Impact Upon Naval Warfare
Both days of the battle attracted attention from almost all the world's navies. The USS Monitor became the prototype for the monitor warship type. She thus became one of two ships whose names were applied to entire classes of their successors. The other was HMS Dreadnought. Many more were built, including river monitors, and they played key roles in Civil War battles on the Mississippi and James rivers. The US immediately started the construction of ten more monitors based on Ericsson's original larger plan, known as the Passaic-class monitors. However, while the design proved exceptionally well-suited for river combat, the low profile and heavy turret caused poor seaworthiness in rough waters. Russia, fearing that the American Civil War would spill into Russian Alaska, launched ten sister ships, as soon as Ericsson's plans reached St. Petersburg. What followed has been described as "Monitor mania". The revolving turret later inspired similar designs for future warships, which eventually became the modern battleship.

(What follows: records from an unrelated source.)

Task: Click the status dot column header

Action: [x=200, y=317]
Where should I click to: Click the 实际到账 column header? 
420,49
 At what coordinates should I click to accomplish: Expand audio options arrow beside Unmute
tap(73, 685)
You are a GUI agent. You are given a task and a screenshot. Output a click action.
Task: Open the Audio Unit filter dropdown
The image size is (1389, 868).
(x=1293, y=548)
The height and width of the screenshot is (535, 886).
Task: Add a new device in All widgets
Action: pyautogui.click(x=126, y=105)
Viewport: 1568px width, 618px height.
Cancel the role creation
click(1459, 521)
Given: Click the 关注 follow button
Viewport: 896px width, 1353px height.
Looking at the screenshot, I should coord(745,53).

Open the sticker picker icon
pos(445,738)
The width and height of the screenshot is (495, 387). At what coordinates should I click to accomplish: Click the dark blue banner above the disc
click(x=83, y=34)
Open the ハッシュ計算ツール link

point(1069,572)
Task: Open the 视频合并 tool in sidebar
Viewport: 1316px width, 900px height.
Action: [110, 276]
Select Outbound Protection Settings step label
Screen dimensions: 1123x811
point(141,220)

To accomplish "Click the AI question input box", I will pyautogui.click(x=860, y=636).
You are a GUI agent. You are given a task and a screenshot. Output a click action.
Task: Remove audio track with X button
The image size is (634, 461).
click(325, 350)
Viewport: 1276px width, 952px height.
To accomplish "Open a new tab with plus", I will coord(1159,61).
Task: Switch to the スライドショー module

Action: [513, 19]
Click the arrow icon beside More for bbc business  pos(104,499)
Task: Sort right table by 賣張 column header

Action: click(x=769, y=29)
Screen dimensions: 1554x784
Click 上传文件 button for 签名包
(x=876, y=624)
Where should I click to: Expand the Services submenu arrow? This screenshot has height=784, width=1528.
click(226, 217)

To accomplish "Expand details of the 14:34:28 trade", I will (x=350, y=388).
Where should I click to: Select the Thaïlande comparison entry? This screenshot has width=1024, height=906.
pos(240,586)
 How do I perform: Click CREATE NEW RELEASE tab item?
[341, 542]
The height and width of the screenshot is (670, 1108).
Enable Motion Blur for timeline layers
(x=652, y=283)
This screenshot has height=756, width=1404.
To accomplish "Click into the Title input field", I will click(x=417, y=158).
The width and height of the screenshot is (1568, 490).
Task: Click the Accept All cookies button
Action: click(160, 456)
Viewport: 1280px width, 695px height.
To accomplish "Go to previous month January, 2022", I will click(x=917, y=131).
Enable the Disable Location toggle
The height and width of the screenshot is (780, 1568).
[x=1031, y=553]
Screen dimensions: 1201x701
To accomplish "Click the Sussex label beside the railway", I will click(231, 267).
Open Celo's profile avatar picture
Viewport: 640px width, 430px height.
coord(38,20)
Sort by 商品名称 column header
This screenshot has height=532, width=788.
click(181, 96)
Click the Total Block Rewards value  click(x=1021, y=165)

The vulnerability of wooden hulls to armored ships was noted particularly in Britain and France, where the wisdom of the planned conversion of the battle fleet to armor was given a powerful demonstration. Another feature that was emulated was not so successful. Impressed by the ease with which the Virginia had sunk the Cumberland, naval architects began to incorporate rams into their hull designs. The first purpose-built ram in the modern era was the French armored ram Taureau (1863), whose guns were said to have "the sole function of preparing the way for the ram." The inclusion of rams in warship hull design persisted almost to the outbreak of World War I, despite improvements in naval gunnery that quickly made close action between warships almost suicidal, if not impossible.